The problem: Beginning with the line that includes "Task: Tap the 6小时前 · 湖北 reply info", return every remaining line of the material exactly as it reads, but not the pictures.

========================

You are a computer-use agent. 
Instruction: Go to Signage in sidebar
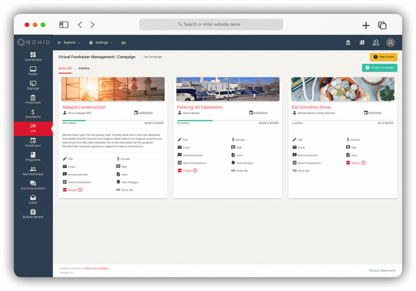pos(33,85)
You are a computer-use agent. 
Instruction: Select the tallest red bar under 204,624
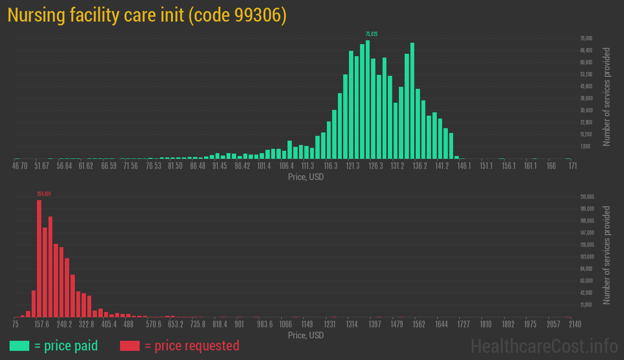[39, 258]
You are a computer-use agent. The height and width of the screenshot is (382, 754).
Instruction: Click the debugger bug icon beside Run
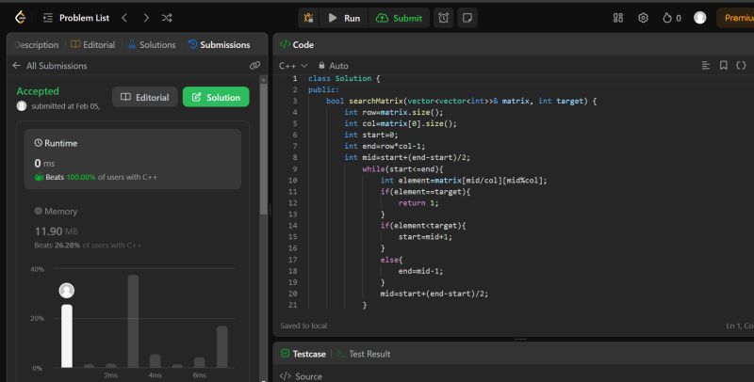(x=307, y=18)
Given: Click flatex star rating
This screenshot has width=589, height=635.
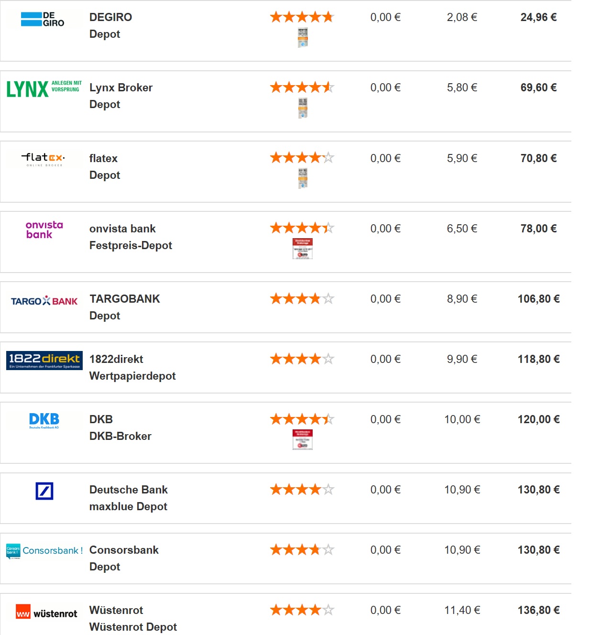Looking at the screenshot, I should 302,157.
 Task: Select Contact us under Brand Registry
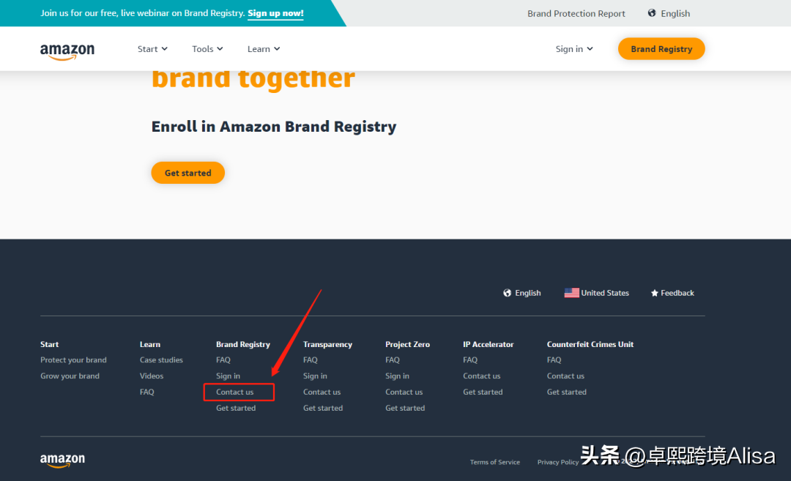[235, 392]
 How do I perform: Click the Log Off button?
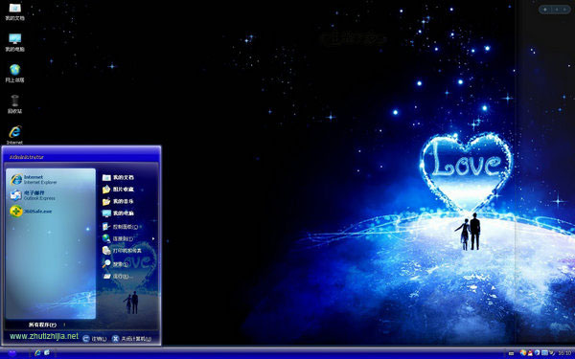[x=94, y=339]
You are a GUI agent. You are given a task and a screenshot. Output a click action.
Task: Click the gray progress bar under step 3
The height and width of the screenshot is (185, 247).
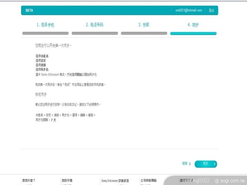click(144, 34)
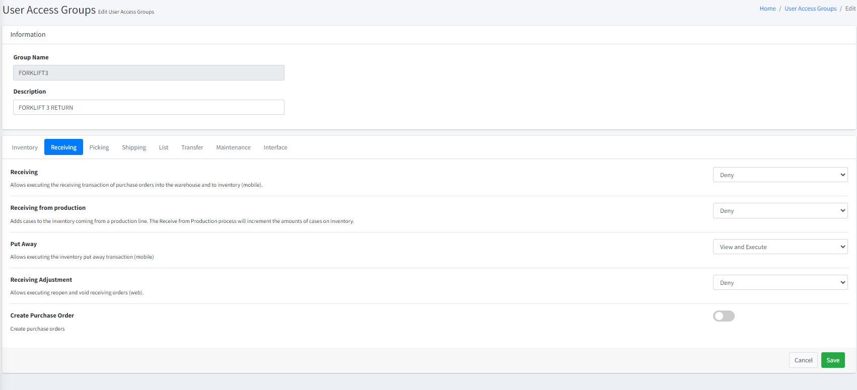Change the Put Away permission dropdown
The width and height of the screenshot is (857, 390).
[x=780, y=247]

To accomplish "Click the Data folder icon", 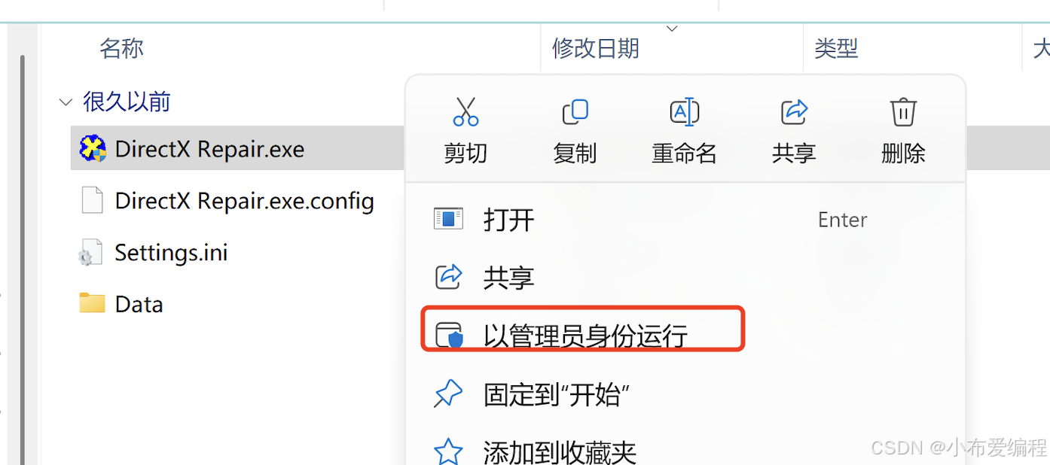I will tap(92, 303).
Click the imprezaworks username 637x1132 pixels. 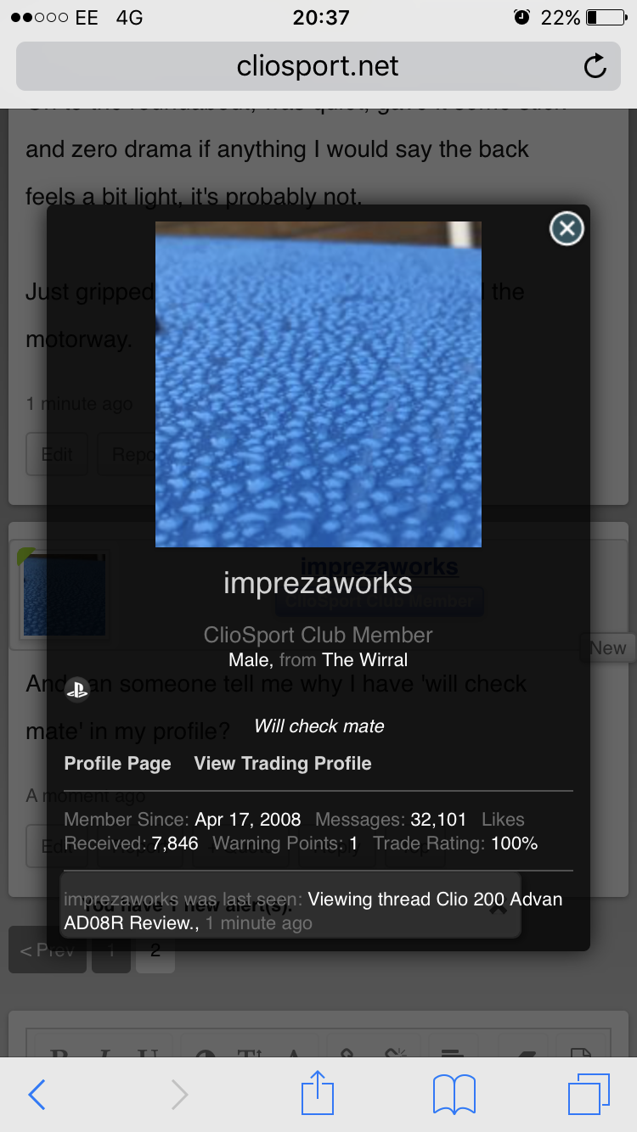tap(318, 583)
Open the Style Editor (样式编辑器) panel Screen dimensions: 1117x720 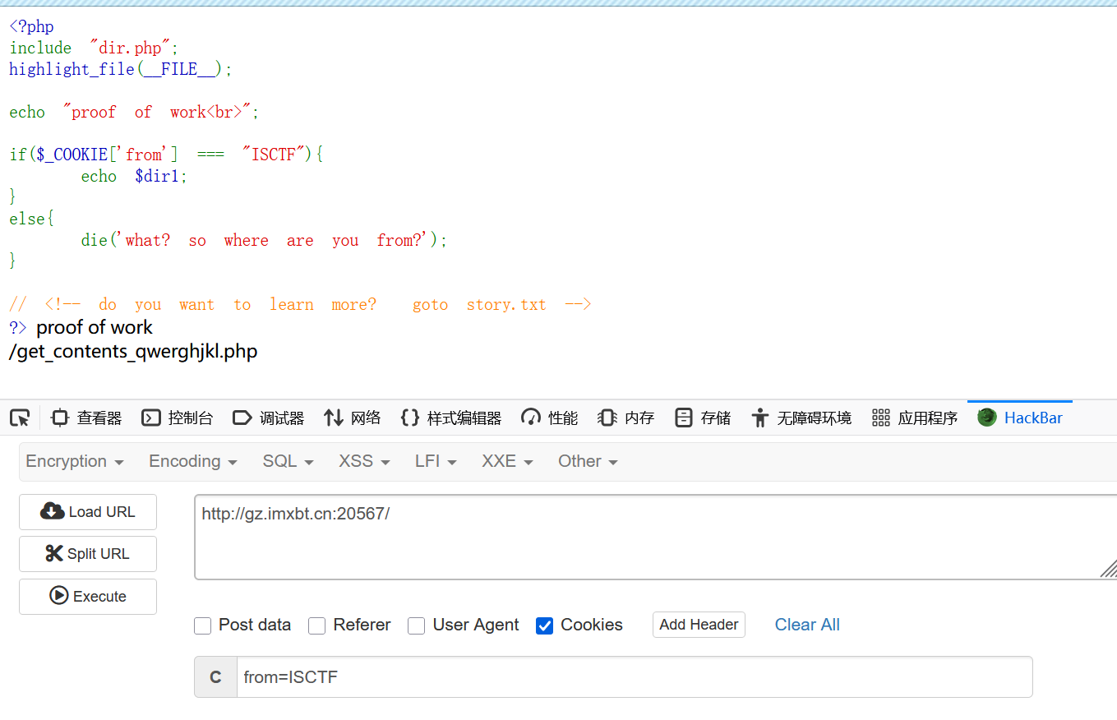(x=451, y=418)
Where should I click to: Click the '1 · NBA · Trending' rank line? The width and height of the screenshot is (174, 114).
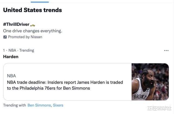(x=18, y=50)
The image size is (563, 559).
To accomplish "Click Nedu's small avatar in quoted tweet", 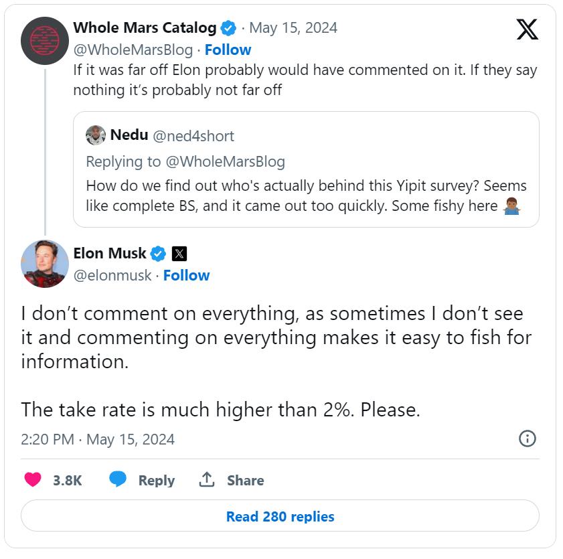I will pyautogui.click(x=96, y=135).
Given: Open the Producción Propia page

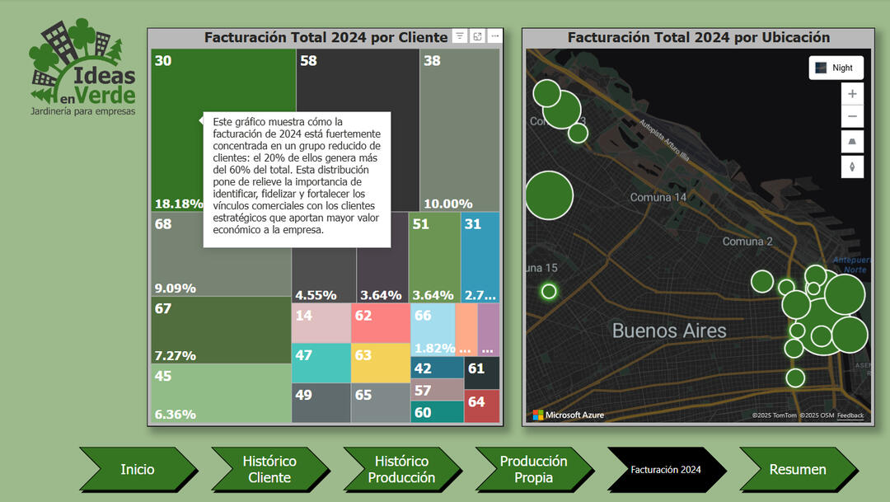Looking at the screenshot, I should pos(532,469).
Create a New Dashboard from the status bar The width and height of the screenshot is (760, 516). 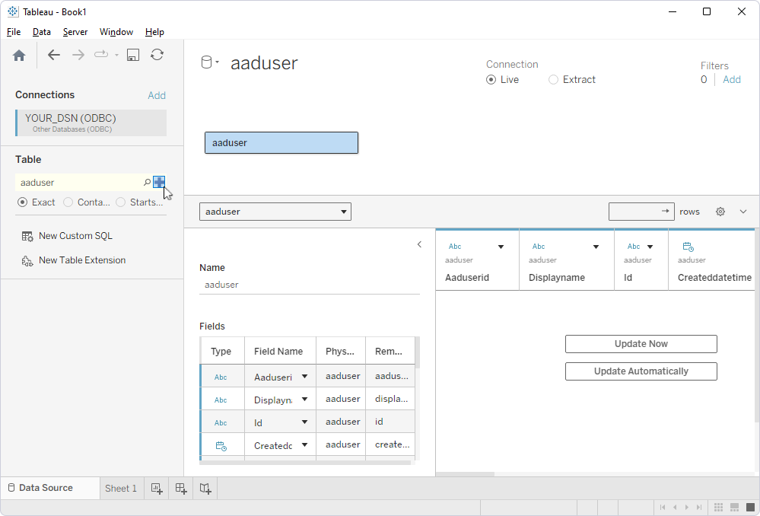tap(180, 488)
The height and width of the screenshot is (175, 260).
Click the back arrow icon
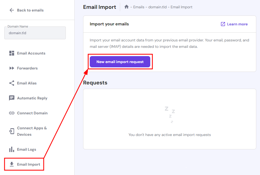[x=12, y=10]
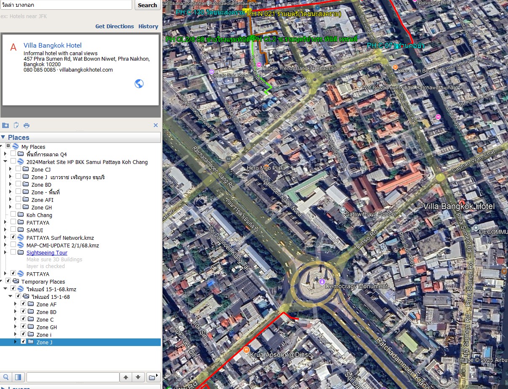Enable the Koh Chang folder checkbox
This screenshot has width=508, height=389.
[13, 215]
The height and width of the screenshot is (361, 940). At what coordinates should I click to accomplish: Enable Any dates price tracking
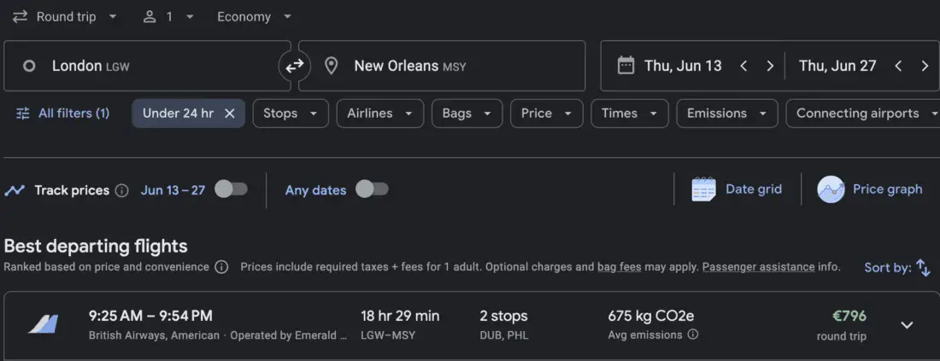tap(372, 189)
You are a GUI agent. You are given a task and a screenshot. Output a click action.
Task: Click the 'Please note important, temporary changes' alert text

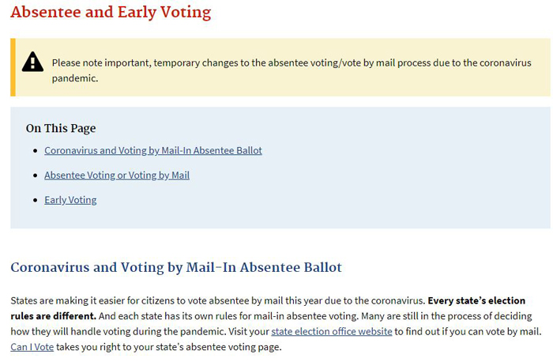[292, 70]
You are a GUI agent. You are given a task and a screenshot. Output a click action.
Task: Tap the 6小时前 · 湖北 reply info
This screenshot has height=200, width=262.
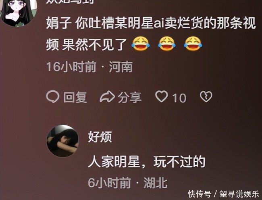click(x=128, y=183)
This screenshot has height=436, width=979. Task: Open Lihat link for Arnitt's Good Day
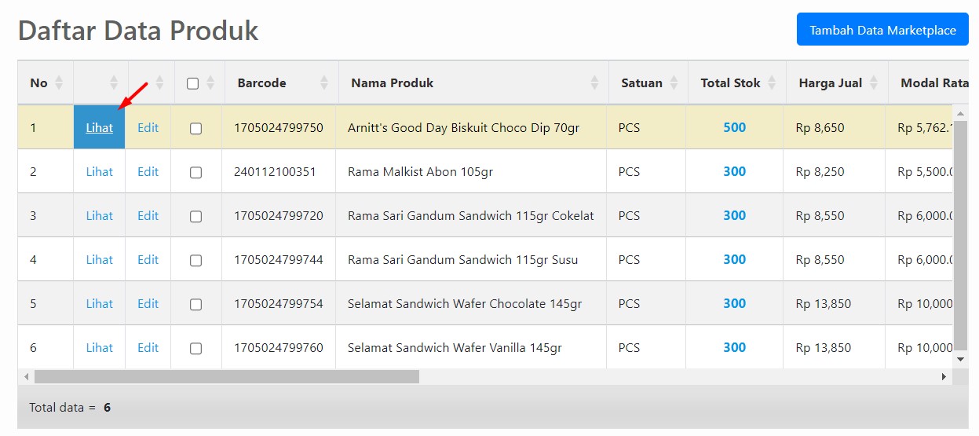99,128
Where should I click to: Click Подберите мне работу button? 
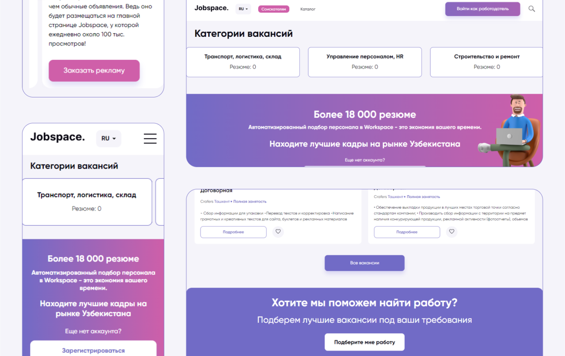[365, 342]
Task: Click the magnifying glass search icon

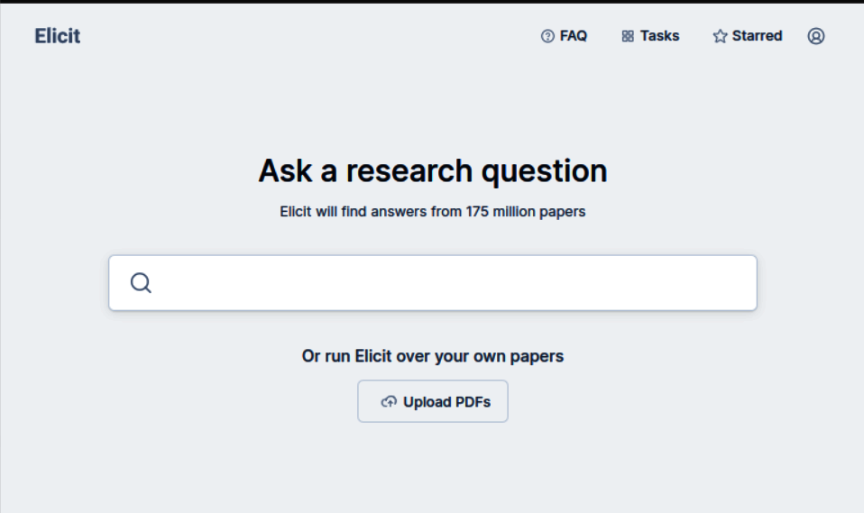Action: click(141, 283)
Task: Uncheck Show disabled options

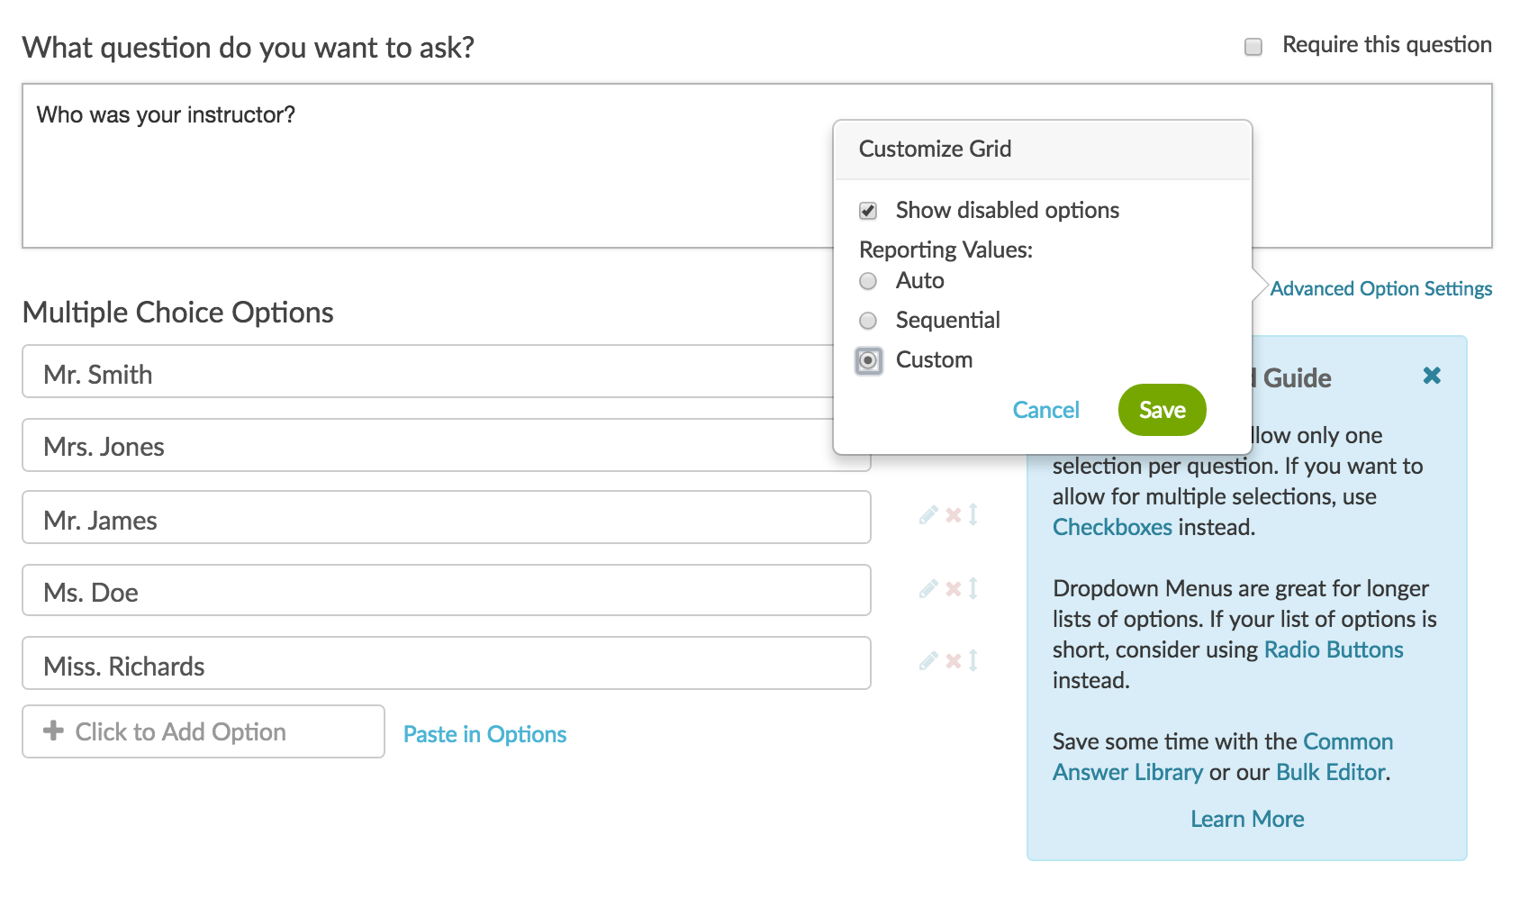Action: 868,211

========================

Answer section:
Task: Tap the 6小时前 · 湖北 reply info
This screenshot has height=200, width=262.
click(x=128, y=183)
This screenshot has height=436, width=979. Task: Open Lihat link for Arnitt's Good Day
99,128
Where should I click to: Click Подберите мне работу button? 
[365, 342]
Task: Click the magnifying glass search icon

Action: click(141, 283)
Task: Uncheck Show disabled options

Action: 868,211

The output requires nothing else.